Monday, May 4, 2009

The Bestest and the Brightest : Niall Ferguson

This post by Dr. Krugman reminds me of an interview I read in February. In it, Dr. Niall Ferguson displays a penchant for rambling, drama, and self-contradiction, and the inability to approach things from a consistent world view. It's hard to be entirely consistent in an interview setting. But still, one expects more from a Harvard prof, after all.

Regarding the financial crisis, and declining world trade.

Quote 1:
The epicentre is the United States, but the rest of the world, and particularly America's trading partners, will get hit harder than the U.S.”

“It suggests virtue is its own reward. You don't get any reward beyond the self-satisfaction of having been virtuous. This is a crisis of globalization. Therefore, the more an economy depends on the global system, the harder it hurts. Canada is not finding the worst. Asian economies are going to be really slammed this year. But it's an unfair world. The U.S. won't be as badly affected as most countries.”

Quote 2:
This is going to be the beginning of a whole new investment strategy in which companies that can't roll their debt over end up being sold at bargain basement prices, or broken up and their assets sold at bargain-basement prices, in very, very large numbers. And it doesn't take a lot of imagination to see that the buyers will be sovereign wealth funds or other entities in surplus countries. The world divides in two, the debtors and the creditors. The debtors … (U.S., Europe) ... are going to have to sell of their assets. Call it the global foreclosure. They're going to be selling their assets cheaply to those who have the surpluses. This is not going to be like the Chinese buying Blackstone at the top of the market.

“It's revenge of the sovereign wealth funds. They got burned. And this time, no more Mr. Nice Guy.”

He can't decide who is going to 'win' - the debtors, or the creditors. His arguments tend to be confusing because he is conflicted on that central question, without acknowledging it. In the 1st Quote, the chief debtor nation, the United States, is hurt least. In the 2nd Quote, the chief creditors are hurt least, and actually buy up the distressed assets from the debtor nations !

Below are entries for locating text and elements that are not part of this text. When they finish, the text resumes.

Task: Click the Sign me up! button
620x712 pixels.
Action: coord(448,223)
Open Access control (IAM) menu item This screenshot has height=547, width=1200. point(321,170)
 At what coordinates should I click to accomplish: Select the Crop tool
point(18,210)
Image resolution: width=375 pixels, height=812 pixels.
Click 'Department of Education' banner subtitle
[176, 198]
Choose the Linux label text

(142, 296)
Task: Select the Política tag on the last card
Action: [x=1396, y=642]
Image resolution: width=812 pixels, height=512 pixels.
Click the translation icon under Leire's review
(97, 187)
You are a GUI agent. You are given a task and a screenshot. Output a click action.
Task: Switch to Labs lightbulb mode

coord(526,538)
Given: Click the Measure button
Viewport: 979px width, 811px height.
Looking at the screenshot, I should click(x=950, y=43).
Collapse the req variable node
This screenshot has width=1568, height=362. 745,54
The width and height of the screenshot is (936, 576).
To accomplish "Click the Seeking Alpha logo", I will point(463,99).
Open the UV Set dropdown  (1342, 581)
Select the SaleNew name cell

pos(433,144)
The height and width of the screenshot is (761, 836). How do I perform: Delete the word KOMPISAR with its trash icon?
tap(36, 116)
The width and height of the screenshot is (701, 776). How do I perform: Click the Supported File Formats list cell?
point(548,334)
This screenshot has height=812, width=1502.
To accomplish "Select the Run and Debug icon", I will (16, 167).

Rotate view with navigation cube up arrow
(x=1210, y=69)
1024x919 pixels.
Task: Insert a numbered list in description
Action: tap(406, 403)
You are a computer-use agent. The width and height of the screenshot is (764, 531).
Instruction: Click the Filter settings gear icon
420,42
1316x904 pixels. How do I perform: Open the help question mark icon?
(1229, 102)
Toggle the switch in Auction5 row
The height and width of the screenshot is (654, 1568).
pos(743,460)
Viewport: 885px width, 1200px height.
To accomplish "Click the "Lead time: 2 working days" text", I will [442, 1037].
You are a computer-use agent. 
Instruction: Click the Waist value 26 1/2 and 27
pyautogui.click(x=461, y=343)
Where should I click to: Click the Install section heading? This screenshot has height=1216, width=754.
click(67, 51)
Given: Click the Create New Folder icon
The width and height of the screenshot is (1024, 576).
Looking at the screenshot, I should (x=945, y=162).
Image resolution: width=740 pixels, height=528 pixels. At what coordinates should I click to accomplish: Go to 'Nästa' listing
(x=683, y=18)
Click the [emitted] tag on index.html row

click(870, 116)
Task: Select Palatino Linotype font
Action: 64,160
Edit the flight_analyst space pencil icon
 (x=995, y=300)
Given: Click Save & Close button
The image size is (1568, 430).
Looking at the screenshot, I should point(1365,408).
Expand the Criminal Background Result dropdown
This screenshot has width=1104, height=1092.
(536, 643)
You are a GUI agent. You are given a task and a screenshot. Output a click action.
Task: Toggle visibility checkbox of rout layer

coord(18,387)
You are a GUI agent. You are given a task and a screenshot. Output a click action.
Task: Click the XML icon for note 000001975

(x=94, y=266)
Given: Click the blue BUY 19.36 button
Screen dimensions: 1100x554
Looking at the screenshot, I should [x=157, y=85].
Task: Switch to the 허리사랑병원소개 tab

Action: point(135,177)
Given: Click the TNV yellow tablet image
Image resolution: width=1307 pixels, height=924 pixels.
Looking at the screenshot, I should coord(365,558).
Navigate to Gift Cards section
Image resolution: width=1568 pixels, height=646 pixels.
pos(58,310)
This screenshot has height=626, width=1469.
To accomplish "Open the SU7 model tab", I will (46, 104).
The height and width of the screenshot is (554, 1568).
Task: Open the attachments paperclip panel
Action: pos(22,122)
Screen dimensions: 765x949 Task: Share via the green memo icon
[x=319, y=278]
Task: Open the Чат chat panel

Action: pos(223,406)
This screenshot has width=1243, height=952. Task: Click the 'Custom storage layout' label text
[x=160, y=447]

He further muddies things by arguing that China, the chief creditor, is dependent on Chimera (and through that, the chief debtor, the U.S.).
“They have nowhere else to go. They have no other strategy that they can adopt in time to cushion the blow. Their exports are contracting at a terrifying speed. They want at all costs to avoid any kind of big shift in policy. They want to keep, as far as possible, the U.S. importing Chinese goods. They want to keep currencies stable.

1 comment:

Thomas said...

I read some of his articles a while ago, and remember feeling vaguely disappointed. IMHO, there are better thinkers out there than Ferguson. Or maybe he should stick to his areas of expertise.